News Release

New measure for excessive buying problems

'First step' in treating problematic shopping disorders

Peer-Reviewed Publication

Flinders University

Professor Mike Kyrios

image: Professor Mike Kyrios, Executive Dean, College of Education, Psychology and Social Work, Flinders University, Australia. view more 

Credit: Flinders University

Excessive or uncontrolled buying or shopping is a highly prevalent, disabling and growing problem, yet measuring the extent and effects of this significant psychological problem and social issue remains problematic.

Buying-Shopping Disorder has not been formally accepted as a separate diagnosis, but a research team led by Flinders University's Professor Mike Kyrios and Dr Dan Fassnacht has developed diagnostic criteria that can apply a measurable scale of excessive buying.

Professor Kyrios says this new measure, the Excessive Buying Rating Scale (EBRS), forms an essential first step in measuring the severity of Buying-Shopping Disorder with agreed diagnostic criteria.

"No measures exist to assess the severity of excessive buying or shopping that are based on proposed diagnostic criteria, and this limits ongoing research efforts," says Professor Kyrios.

The new measure demonstrated good statistical properties and helped the research team to then examine the predictors of problematic buying/shopping severity.

Dr Dan Fassnacht, Lecturer in Psychology at Flinders University and co-investigator of the research, explains that having strong beliefs about the benefits of buying were significant predictors of excessive buying severity.

"Strong beliefs that buying an object will lead to emotional security or that not purchasing the object will lead to a loss of opportunity explains to some extent why people can't control their urges to buy," says Dr Fassnacht.

"We also found a small but significant effect of gender and age; females and younger people reported higher excessive buying severity."

Professor Kyrios adds: "Buying appears to be a strategy that we use to compensate for deficiencies that we see in ourselves.
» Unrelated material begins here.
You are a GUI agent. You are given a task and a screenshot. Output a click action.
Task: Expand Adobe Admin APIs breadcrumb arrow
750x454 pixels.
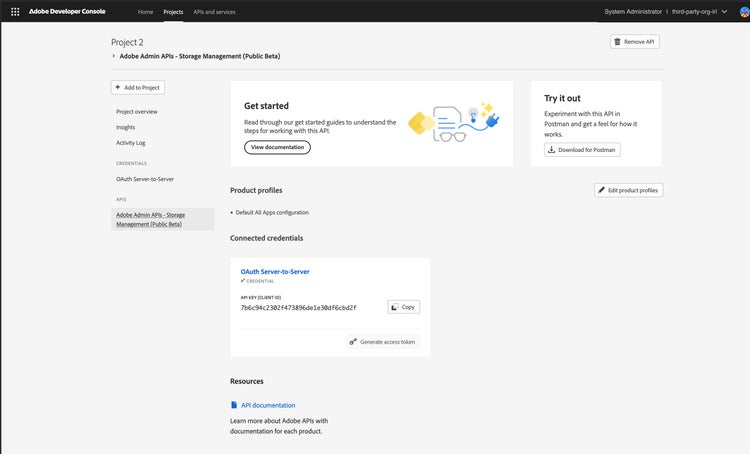114,56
Those who are more uncertain about their self worth are more likely to succumb to excessive buying or shopping and to develop relevant unhelpful beliefs."
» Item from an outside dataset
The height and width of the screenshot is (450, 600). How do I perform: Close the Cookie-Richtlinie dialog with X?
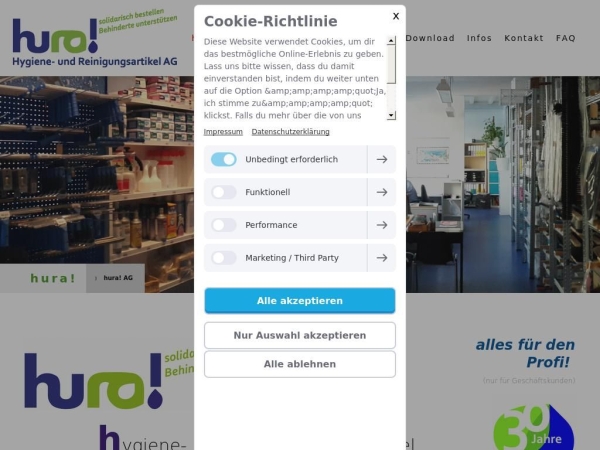[x=396, y=16]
The research group considers the findings to have important implications for the development of treatments for excessive buying.

The paper detailing the EBRS results - 'Predicting the severity of excessive buying using the Excessive Buying Rating Scale and Compulsive Buying Scale,' by Michael Kyrios, Daniel Fassnacht, Kathina Ali, Bronte Maclean and Richard Moulding - has been published in the Journal of Obsessive-Compulsive and Related Disorders

The same research group, in collaboration with colleagues from the Hannover Medical School in Germany, has also conducted a survey of experts across the world to develop a consensus view of potential extended diagnostic criteria for a disorder of excessive or uncontrolled buying or shopping.

"We are still analysing the data, but these findings will help global clinical field trials, and finesse measures of severity and in ongoing research on the causes of this disabling disorder," says Professor Kyrios.